Efficient way to find Frequency of a character in a String in java : O(n)

Question

In a recent interview I was asked to write the below program. Find out the character whose frequency is minimum in the given String ? So I tried by iterating through the string

Answer 1

I'd use an array rather than a hash map. If we're limited to ascii, that's just 256 entries; if we're using Unicode, 64k. Either way not an impossible size. Besides that, I don't see how you could improve on your approach. I'm trying to think of some clever trick to make it more efficient but I can't come up with any.

Seems to me the answer is almost always going to be a whole list of characters: all of those that are used zero times.

Update

This is probably clost to the most efficient it could be in Java. For convenience, I'm assuming we're using plain Ascii.

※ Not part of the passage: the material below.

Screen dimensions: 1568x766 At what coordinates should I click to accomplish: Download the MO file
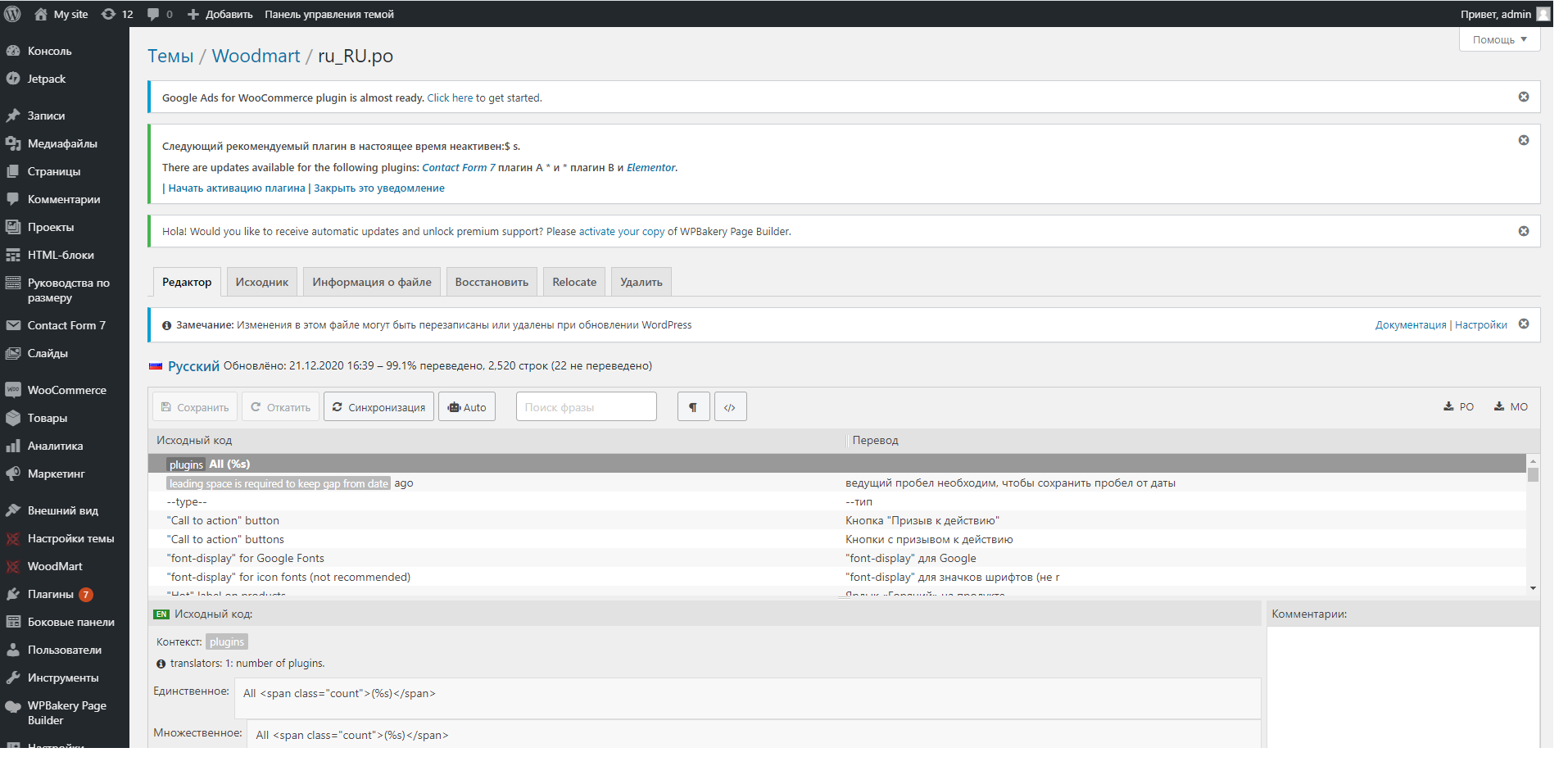tap(1511, 407)
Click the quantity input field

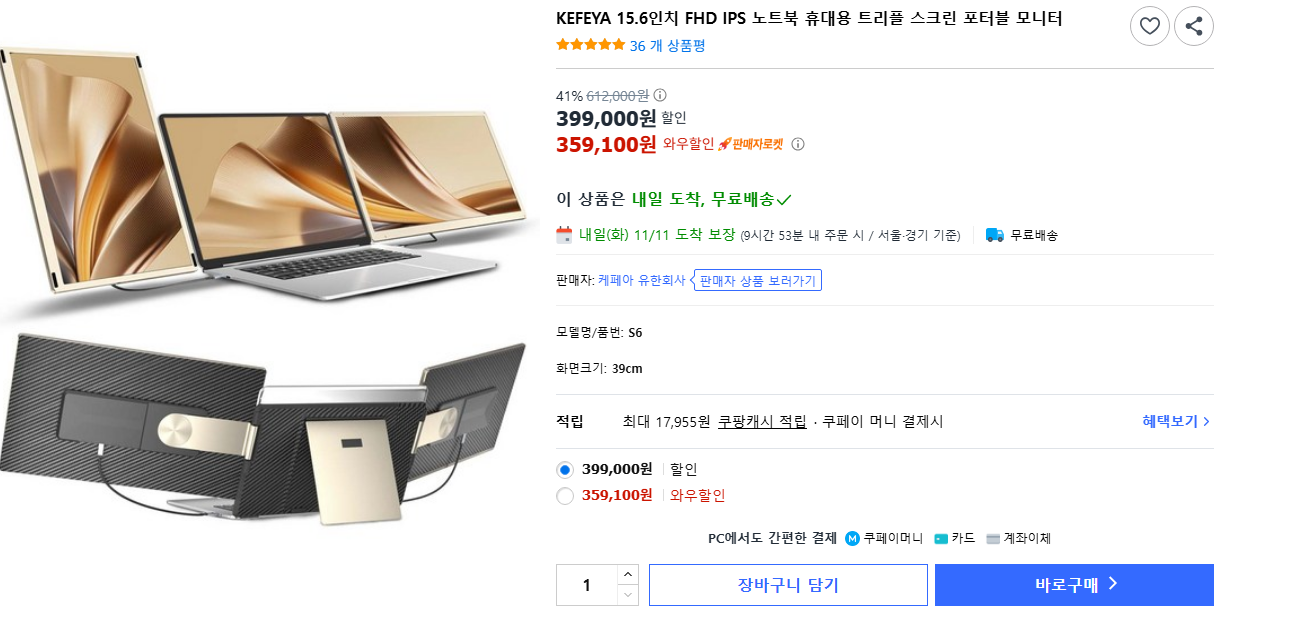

public List rarest(String s)
{
  int[] freq=new int[256];

  for (int p=s.length()-1;p>=0;--p)
  {
    char c=s.charAt(p);
    if (c>255)
      throw new UnexpectedDataException("Wasn't expecting that");
    ++freq[c];
  }
  int min=Integer.MAX_VALUE;
  for (int x=freq.length-1;x>=0;--x)
  {
    // I'm assuming we don't want chars with frequency of zero
    if (freq[x]>0 && min>freq[x])
      min=freq[x];
  }
  List rares=new ArrayList();
  for (int x=freq.length-1;x>=0;--x)
  {
    if (freq[x]==min)
      rares.add((char)x);
  }
  return rares;
}

Any effort to keep the list sorted by frequency as you go is going to be way more inefficient, because it will have to re-sort every time you examine one character.

Any attempt to sort the list of frequencies at all is going to be more inefficient, as sorting the whole list is clearly going to be slower than just picking the smallest value.

Sorting the string and then counting is going to be slower because the sort will be more expensive than the count.

Technically, it would be faster to create a simple array at the end rather than an ArrayList, but the ArrayList makes slightly more readable code.

There may be a way to do it faster, but I suspect this is close to the optimum solution. I'd certainly be interested to see if someone has a better idea.